:: Written request A ::
Find every line in the records that contains the word "Open" and copy each of those lines.

## Begin Extract

You are viewing a plain text version of this content. The canonical link for it is here.
Posted to common-commits@hadoop.apache.org by tu...@apache.org on 2013/07/25 00:26:01 UTC

svn commit: r1506756 - in /hadoop/common/branches/branch-1: CHANGES.txt src/mapred/org/apache/hadoop/mapred/JobInProgress.java src/mapred/org/apache/hadoop/mapred/ResourceEstimator.java src/test/org/apache/hadoop/mapred/TestResourceEstimation.java

Author: tucu
Date: Wed Jul 24 22:26:01 2013
New Revision: 1506756

URL: http://svn.apache.org/r1506756
Log:
MAPREDUCE-5288. ResourceEstimator#getEstimatedTotalMapOutputSize suffers from divide by zero issues. (kkambatl via tucu)

Modified:
    hadoop/common/branches/branch-1/CHANGES.txt
    hadoop/common/branches/branch-1/src/mapred/org/apache/hadoop/mapred/JobInProgress.java
    hadoop/common/branches/branch-1/src/mapred/org/apache/hadoop/mapred/ResourceEstimator.java
    hadoop/common/branches/branch-1/src/test/org/apache/hadoop/mapred/TestResourceEstimation.java

Modified: hadoop/common/branches/branch-1/CHANGES.txt
URL: http://svn.apache.org/viewvc/hadoop/common/branches/branch-1/CHANGES.txt?rev=1506756&r1=1506755&r2=1506756&view=diff
==============================================================================
--- hadoop/common/branches/branch-1/CHANGES.txt (original)
+++ hadoop/common/branches/branch-1/CHANGES.txt Wed Jul 24 22:26:01 2013
@@ -97,6 +97,9 @@ Release 1.3.0 - unreleased
     MAPREDUCE-5405. Job recovery can fail if task log directory symlink from
     prior run still exists. (cnauroth)
 
+    MAPREDUCE-5288. ResourceEstimator#getEstimatedTotalMapOutputSize suffers 
+    from divide by zero issues. (kkambatl via tucu)
+
 Release 1.2.1 - 2013.07.06
 
   INCOMPATIBLE CHANGES

Modified: hadoop/common/branches/branch-1/src/mapred/org/apache/hadoop/mapred/JobInProgress.java
URL: http://svn.apache.org/viewvc/hadoop/common/branches/branch-1/src/mapred/org/apache/hadoop/mapred/JobInProgress.java?rev=1506756&r1=1506755&r2=1506756&view=diff
==============================================================================
--- hadoop/common/branches/branch-1/src/mapred/org/apache/hadoop/mapred/JobInProgress.java (original)

## End Extract

:: Written request B ::
Continue the Hadoop commit notice above from the point where it ends.

## Begin Data

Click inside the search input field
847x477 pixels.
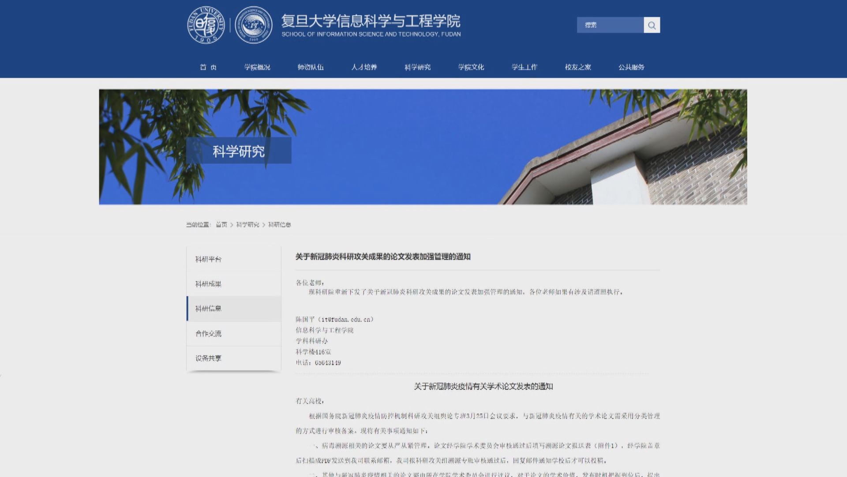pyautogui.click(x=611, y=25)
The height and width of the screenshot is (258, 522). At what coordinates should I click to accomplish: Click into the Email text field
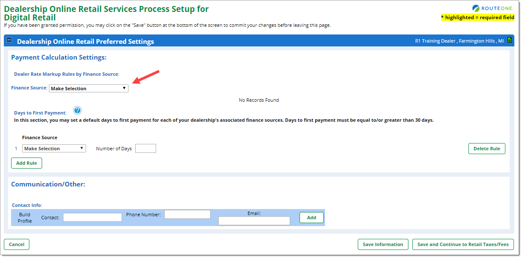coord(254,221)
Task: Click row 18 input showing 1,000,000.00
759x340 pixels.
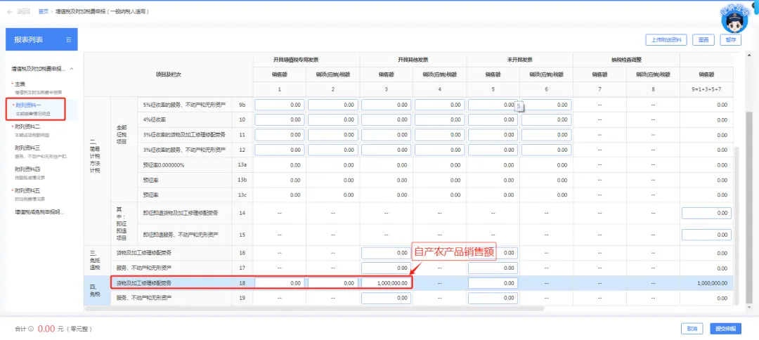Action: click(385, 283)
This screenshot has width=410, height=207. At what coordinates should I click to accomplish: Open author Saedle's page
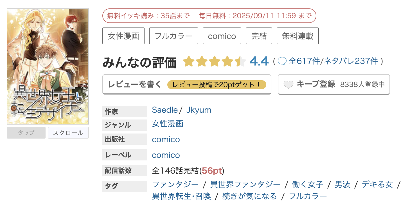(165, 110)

## End Data
## Begin Data

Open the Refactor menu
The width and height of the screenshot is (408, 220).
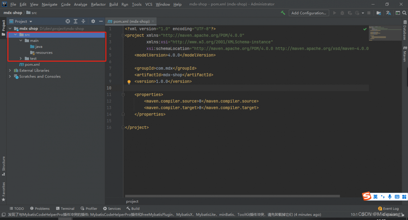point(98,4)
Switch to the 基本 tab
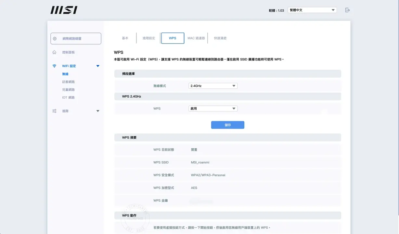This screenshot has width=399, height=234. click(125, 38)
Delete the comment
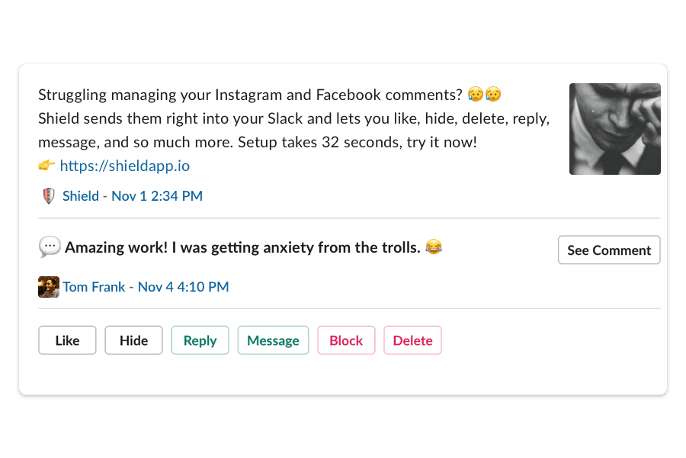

## End Data

:: Final answer A ::
This screenshot has width=410, height=207. At what coordinates should I click to accomplish: Open author Saedle's page
Open the Refactor menu

:: Final answer B ::
+++ hadoop/common/branches/branch-1/src/mapred/org/apache/hadoop/mapred/JobInProgress.java Wed Jul 24 22:26:01 2013
@@ -47,7 +47,6 @@ import org.apache.hadoop.fs.Path;
 import org.apache.hadoop.mapred.CleanupQueue.PathDeletionContext;
 import org.apache.hadoop.mapred.Counters.CountersExceededException;
 import org.apache.hadoop.mapred.JobHistory.Values;
-import org.apache.hadoop.mapreduce.JobContext;
 import org.apache.hadoop.mapreduce.JobSubmissionFiles;
 import org.apache.hadoop.mapreduce.TaskType;
 import org.apache.hadoop.mapreduce.security.token.DelegationTokenRenewal;
@@ -779,7 +778,7 @@ public class JobInProgress {
            numMapTasks));
     
     // ... use the same for estimating the total output of all maps
-    resourceEstimator.setThreshhold(completedMapsForReduceSlowstart);
+    resourceEstimator.setThreshold(completedMapsForReduceSlowstart);
     
     // create cleanup two cleanup tips, one map and one reduce.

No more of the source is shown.